AttributeError: 'Submission' object has no attribute 'd_'
AmeyHengle opened this issue · 1 comments
The Api documentation provides a method to directly convert a submission object into a DataFrame using the special attribute '_d' .
However, in practice, I am getting an error that there is no such attribute.
Posting the error below:
AttributeError Traceback (most recent call last)
in
24 ))
25
---> 26 df = pd.DataFrame([obj.d_ for obj in submissions])
27 df.to_csv('../Mental_Health/AskReddit.csv')
in (.0)
24 ))
25
---> 26 df = pd.DataFrame([obj.d_ for obj in submissions])
27 df.to_csv('../Mental_Health/AskReddit.csv')
~\Anaconda3\lib\site-packages\praw\models\reddit\base.py in getattr(self, attribute)

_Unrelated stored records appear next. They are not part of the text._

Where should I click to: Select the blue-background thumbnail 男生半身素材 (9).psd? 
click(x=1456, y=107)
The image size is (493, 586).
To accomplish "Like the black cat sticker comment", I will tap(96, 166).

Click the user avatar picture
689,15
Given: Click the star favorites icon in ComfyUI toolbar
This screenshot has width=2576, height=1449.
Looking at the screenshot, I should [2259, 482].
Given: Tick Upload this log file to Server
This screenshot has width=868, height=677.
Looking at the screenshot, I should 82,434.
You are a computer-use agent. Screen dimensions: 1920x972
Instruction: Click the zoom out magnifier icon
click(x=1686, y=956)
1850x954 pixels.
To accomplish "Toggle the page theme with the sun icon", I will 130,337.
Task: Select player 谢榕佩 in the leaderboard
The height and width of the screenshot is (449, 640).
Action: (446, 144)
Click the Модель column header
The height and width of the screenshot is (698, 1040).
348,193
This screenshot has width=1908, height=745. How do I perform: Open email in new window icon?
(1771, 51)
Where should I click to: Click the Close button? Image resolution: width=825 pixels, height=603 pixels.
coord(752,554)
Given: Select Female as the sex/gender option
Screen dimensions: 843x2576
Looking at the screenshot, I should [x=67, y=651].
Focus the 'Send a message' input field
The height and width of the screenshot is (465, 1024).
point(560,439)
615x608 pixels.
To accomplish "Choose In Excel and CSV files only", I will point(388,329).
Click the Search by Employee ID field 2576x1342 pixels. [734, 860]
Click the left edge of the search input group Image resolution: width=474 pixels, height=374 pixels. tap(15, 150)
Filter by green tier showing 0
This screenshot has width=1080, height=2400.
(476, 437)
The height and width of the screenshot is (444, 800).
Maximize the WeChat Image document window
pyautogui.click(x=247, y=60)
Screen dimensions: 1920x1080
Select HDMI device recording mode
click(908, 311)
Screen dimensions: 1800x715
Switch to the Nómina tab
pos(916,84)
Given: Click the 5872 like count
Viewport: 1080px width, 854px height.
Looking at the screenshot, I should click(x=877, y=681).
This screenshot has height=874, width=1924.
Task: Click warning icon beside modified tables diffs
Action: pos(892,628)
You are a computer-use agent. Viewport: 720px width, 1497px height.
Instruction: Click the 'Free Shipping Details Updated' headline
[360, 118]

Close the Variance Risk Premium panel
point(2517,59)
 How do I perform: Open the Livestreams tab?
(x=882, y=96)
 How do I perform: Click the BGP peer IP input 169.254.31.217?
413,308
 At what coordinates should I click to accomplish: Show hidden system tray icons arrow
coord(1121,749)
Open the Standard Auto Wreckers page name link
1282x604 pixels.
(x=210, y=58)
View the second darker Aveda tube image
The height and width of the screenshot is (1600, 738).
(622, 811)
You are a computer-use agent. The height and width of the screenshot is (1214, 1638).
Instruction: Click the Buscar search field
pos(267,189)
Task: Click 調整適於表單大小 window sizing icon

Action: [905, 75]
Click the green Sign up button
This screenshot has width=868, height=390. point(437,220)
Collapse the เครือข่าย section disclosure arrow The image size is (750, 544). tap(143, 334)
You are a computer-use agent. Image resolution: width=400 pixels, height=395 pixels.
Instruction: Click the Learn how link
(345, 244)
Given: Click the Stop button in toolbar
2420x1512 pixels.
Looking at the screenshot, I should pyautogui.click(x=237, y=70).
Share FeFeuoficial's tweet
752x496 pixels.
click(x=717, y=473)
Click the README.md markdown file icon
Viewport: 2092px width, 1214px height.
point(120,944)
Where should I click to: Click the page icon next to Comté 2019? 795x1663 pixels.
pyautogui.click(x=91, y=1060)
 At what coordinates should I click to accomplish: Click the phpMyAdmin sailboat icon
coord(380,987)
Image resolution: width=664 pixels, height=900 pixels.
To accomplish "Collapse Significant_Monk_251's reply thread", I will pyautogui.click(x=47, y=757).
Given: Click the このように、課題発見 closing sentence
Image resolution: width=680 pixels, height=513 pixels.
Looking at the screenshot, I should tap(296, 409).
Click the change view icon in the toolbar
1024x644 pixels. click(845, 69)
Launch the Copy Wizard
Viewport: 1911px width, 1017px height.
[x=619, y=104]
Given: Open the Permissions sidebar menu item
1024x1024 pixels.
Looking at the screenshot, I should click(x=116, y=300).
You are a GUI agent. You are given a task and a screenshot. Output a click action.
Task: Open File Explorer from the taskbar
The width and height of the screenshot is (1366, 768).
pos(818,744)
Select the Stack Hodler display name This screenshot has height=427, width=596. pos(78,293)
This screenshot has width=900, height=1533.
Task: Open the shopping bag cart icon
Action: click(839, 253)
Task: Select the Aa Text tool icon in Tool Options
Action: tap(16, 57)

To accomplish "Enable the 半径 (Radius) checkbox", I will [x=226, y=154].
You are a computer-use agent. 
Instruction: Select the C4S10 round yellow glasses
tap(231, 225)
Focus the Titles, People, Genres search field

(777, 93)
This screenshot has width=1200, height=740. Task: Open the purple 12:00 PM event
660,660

33 if not attribute.startswith("_") and not self._fetched:
34 self._fetch()
---> 35 return getattr(self, attribute)
36 raise AttributeError(
37 "{!r} object has no attribute {!r}".format(
~\Anaconda3\lib\site-packages\praw\models\reddit\base.py in getattr(self, attribute)
36 raise AttributeError(
37 "{!r} object has no attribute {!r}".format(
---> 38 self.class.name, attribute
39 )
40 )
AttributeError: 'Submission' object has no attribute 'd_'
Interesting! It's hard to debug this without seeing the code for how you requested obj
. My suspicion here is that you instantiated the psaw.PushshiftAPI
instance with a praw.Reddit
instance, right? If that's the case, obj
is an instance of praw.models.Submission
(you can check this with type(obj)
). That special d_
attribute is specific to the psaw Submission model. If you instantiate the psaw.PushshiftAPI
instance without passing it a praw.Reddit
instance, it will return objects with the d_
attribute. If you give it a praw.Reddit
instance, it will return praw objects, which don't have this attribute.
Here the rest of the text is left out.